Exactly reproduce each record listed below.

Extracted data entries:
= = = =

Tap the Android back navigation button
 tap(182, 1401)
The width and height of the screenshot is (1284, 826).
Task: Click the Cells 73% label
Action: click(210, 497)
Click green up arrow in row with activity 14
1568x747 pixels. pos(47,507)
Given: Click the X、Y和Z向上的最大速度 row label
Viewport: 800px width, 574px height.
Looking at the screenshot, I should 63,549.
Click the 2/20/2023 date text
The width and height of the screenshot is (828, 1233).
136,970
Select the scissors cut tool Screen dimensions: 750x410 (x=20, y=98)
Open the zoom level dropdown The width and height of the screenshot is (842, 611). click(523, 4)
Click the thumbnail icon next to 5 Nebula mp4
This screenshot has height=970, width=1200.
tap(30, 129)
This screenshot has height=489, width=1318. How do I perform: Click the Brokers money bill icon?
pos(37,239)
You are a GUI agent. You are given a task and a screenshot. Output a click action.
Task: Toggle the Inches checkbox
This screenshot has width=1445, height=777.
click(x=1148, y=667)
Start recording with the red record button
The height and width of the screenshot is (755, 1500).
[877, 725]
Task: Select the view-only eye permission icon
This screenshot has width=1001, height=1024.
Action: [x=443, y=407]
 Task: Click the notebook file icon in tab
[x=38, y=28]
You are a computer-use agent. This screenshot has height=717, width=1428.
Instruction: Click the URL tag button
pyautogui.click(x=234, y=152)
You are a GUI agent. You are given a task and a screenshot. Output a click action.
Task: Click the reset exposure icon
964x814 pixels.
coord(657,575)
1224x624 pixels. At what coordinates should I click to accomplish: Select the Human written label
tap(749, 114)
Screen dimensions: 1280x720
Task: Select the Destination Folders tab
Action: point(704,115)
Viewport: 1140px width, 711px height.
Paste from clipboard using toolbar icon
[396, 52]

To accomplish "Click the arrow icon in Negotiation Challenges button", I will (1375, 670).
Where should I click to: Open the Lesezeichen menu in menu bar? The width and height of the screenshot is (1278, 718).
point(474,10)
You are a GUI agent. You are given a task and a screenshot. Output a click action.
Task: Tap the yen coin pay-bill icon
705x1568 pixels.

= = = =

RESULT OF THIS EXERCISE:
Tap the Android back navigation button
 tap(182, 1401)
The width and height of the screenshot is (1284, 826).
Task: Click the Cells 73% label
Action: click(210, 497)
Click green up arrow in row with activity 14
1568x747 pixels. pos(47,507)
Given: Click the X、Y和Z向上的最大速度 row label
Viewport: 800px width, 574px height.
Looking at the screenshot, I should 63,549.
Click the 2/20/2023 date text
The width and height of the screenshot is (828, 1233).
136,970
Select the scissors cut tool Screen dimensions: 750x410 (x=20, y=98)
Open the zoom level dropdown The width and height of the screenshot is (842, 611). click(523, 4)
Click the thumbnail icon next to 5 Nebula mp4
This screenshot has height=970, width=1200.
tap(30, 129)
This screenshot has height=489, width=1318. How do I perform: Click the Brokers money bill icon?
pos(37,239)
You are a GUI agent. You are given a task and a screenshot. Output a click action.
Task: Toggle the Inches checkbox
This screenshot has width=1445, height=777.
click(x=1148, y=667)
Start recording with the red record button
The height and width of the screenshot is (755, 1500).
[877, 725]
Task: Select the view-only eye permission icon
This screenshot has width=1001, height=1024.
Action: [x=443, y=407]
 Task: Click the notebook file icon in tab
[x=38, y=28]
You are a computer-use agent. This screenshot has height=717, width=1428.
Instruction: Click the URL tag button
pyautogui.click(x=234, y=152)
You are a GUI agent. You are given a task and a screenshot. Output a click action.
Task: Click the reset exposure icon
964x814 pixels.
coord(657,575)
1224x624 pixels. At what coordinates should I click to accomplish: Select the Human written label
tap(749, 114)
Screen dimensions: 1280x720
Task: Select the Destination Folders tab
Action: point(704,115)
Viewport: 1140px width, 711px height.
Paste from clipboard using toolbar icon
[396, 52]

To accomplish "Click the arrow icon in Negotiation Challenges button", I will (1375, 670).
Where should I click to: Open the Lesezeichen menu in menu bar? The width and height of the screenshot is (1278, 718).
point(474,10)
You are a GUI agent. You are given a task and a screenshot. Output a click action.
Task: Tap the yen coin pay-bill icon
705x1568 pixels.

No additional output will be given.